Saving face also applies to interactions with one’s superiors in Japan, be they the elderly, senior club members, or professors. The students allow professors to get away with extraordinary bias, and sometimes outright academic dishonesty, because they do not want to make them lose face.
I sat in on an “English language” class where the admittedly socialist professor — a man from Pennsylvania — had the class listen to a CD of speeches delivered by Howard Zinn and Noam Chomsky at socialist rallies. The students fill in blanks in a transcript to help them with their “vocabulary.” I’m sure “military-industrial complex” and “capitalist machinations of oppression” will come in handy during conversational English. Every student hates the class and realizes that they are listening to propaganda, but only one has bothered to complain: a Japanese girl who attended British school in Singapore for eight years. When she talked to the dean last semester, the professor was forced to change the format of his class. This semester, he’s back at it again.

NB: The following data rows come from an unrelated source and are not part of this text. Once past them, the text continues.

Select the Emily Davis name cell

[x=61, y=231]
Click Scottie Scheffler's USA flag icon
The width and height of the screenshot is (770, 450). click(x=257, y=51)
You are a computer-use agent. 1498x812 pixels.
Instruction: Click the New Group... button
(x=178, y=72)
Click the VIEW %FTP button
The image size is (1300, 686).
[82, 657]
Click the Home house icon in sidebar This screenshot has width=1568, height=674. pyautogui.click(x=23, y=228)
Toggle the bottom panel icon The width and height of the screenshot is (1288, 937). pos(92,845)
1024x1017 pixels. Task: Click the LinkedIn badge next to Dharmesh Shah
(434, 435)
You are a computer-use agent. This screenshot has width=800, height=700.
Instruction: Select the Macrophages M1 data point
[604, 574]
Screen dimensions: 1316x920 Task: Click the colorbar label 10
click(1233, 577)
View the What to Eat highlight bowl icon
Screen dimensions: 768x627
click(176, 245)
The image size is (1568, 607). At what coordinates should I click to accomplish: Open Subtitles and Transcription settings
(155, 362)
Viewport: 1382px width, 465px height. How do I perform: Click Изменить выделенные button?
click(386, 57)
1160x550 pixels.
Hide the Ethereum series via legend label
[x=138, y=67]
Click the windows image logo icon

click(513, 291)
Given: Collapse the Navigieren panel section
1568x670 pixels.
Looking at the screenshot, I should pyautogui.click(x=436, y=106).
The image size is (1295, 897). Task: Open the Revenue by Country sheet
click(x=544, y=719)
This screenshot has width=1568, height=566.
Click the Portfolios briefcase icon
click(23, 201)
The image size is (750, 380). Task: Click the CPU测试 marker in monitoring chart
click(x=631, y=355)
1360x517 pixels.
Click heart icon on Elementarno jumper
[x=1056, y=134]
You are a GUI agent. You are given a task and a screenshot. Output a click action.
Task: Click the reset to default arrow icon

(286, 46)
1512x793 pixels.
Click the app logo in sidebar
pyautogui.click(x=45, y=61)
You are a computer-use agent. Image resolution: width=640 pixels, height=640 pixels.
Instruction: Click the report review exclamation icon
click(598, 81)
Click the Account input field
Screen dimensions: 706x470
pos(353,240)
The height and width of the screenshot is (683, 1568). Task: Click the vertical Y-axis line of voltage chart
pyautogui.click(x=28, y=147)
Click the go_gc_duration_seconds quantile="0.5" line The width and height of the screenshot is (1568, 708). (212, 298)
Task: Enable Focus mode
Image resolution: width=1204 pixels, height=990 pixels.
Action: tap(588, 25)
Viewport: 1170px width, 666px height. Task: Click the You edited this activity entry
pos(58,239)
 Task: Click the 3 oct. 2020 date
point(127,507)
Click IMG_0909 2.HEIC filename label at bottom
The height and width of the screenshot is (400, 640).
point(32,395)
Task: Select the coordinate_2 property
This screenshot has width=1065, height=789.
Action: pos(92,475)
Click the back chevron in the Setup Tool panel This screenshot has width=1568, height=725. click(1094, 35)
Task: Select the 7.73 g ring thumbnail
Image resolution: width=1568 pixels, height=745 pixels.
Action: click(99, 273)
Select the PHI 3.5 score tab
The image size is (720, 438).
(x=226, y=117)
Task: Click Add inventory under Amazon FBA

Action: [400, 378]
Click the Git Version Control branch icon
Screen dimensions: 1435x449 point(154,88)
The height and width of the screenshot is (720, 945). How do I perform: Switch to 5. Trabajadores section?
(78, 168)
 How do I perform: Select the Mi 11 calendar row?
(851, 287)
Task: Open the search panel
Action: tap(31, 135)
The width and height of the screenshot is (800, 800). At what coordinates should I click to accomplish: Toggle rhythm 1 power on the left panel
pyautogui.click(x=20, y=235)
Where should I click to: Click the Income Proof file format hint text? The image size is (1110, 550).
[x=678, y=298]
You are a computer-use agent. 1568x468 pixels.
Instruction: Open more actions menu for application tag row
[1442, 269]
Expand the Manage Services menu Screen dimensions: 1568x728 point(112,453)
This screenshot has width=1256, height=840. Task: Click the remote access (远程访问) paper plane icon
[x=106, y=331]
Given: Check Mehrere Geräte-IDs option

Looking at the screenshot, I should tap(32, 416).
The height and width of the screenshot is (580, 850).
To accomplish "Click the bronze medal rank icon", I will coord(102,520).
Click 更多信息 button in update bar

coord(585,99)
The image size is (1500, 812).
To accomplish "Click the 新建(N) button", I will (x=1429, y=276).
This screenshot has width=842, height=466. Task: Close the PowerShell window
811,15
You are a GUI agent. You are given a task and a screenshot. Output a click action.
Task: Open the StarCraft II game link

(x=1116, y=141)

Students have no real outlet to complain. If classes like that were taught in California, the media outlets would swoop down on them like those chickens in Zelda swoop down on Link if he beats them with his sword. Maybe if the student newspaper — oh wait, there’s no student newspaper. Or the student-run television — oops, no SRTV. There’s always the radio — no, none of that either. Hopefully this class will inspire these students to get active. They should be thankful that they have a professor so bad that he leaves in the middle of class to drink in the hallway after pressing play on the CD player. Even if they end up accepting the propaganda, at least they’ll have an opinion. People don’t protest unless there’s something to protest against — and the students in Japan have plenty to protest.